*** RECORD EXTRACTS ***

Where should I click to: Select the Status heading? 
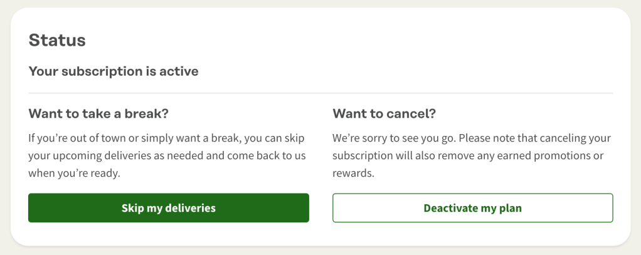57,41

*** End of RECORD EXTRACTS ***
*** RECORD EXTRACTS ***

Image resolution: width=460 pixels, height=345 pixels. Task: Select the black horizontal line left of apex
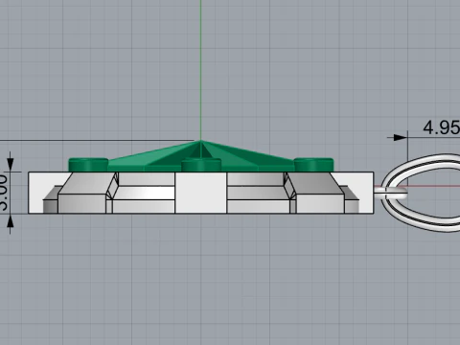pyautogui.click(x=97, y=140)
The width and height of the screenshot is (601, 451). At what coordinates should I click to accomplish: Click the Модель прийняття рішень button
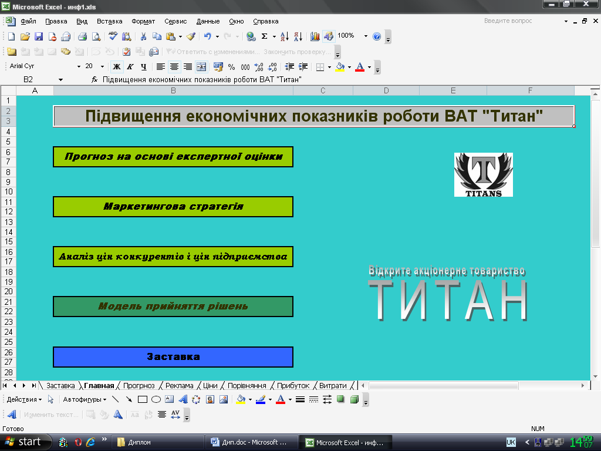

*** End of RECORD EXTRACTS ***
*** RECORD EXTRACTS ***

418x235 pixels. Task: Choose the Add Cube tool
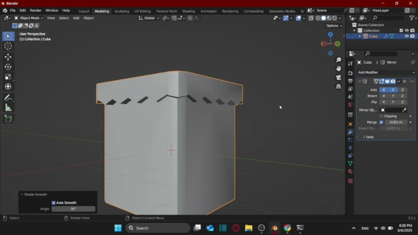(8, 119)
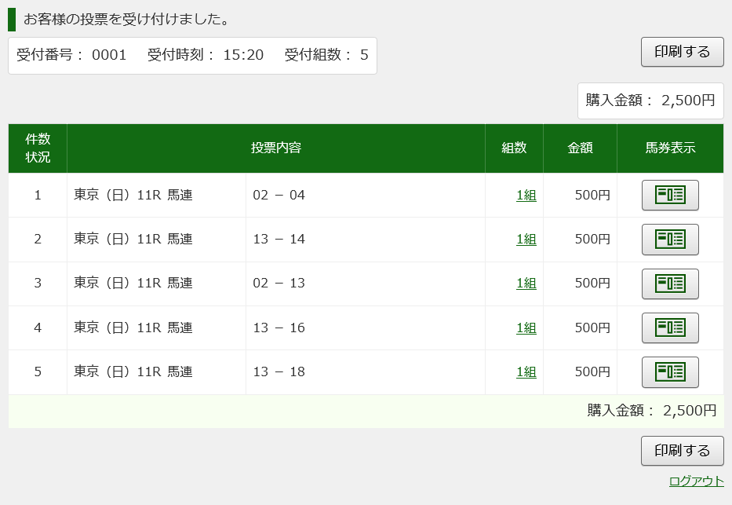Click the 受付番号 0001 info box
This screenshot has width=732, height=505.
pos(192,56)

*** End of RECORD EXTRACTS ***

### INSTRUCTIONS FOR THE TASK
Within the listing above, the lines from the one with "Image resolution: width=460" through the one with "The width and" are to be given again word for word. Do not include pictures.

### SOLUTION TO THIS PROBLEM
Image resolution: width=460 pixels, height=345 pixels. Task: Select the black horizontal line left of apex
pyautogui.click(x=97, y=140)
The width and height of the screenshot is (601, 451). At what coordinates should I click to accomplish: Click the Модель прийняття рішень button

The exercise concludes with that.